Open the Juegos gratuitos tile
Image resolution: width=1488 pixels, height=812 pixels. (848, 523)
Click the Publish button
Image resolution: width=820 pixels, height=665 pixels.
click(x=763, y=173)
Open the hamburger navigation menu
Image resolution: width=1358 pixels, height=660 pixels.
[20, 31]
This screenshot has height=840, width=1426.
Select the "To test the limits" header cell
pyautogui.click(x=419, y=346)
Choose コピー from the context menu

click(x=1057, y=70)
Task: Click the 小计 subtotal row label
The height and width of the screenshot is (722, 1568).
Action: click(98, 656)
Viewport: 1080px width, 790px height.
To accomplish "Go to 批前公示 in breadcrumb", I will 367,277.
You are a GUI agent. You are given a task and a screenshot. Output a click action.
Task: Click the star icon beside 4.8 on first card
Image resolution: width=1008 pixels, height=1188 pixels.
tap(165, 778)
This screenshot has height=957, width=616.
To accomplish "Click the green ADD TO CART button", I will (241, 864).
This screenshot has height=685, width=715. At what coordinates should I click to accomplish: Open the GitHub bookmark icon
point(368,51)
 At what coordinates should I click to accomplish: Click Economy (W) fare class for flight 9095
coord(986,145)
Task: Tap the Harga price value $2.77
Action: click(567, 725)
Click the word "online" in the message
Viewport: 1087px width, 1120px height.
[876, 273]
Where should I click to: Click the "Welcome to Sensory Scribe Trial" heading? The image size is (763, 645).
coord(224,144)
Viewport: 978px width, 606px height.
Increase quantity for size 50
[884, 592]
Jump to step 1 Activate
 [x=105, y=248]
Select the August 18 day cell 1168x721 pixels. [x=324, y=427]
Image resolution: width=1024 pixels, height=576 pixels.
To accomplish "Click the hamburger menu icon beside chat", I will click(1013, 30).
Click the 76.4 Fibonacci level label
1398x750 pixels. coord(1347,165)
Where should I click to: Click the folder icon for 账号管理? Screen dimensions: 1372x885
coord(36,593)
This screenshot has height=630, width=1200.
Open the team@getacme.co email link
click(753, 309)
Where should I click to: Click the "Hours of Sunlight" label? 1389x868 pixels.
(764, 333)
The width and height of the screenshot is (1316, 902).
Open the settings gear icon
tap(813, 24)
--
> **Aim of the exercise**
What are the lines from the one with "label? 1389x868 pixels." through the end of the entries? Give them again exactly, both end lines included.

> **Solution for this task**
Where should I click to: Click the "Hours of Sunlight" label? 1389x868 pixels.
(764, 333)
The width and height of the screenshot is (1316, 902).
Open the settings gear icon
tap(813, 24)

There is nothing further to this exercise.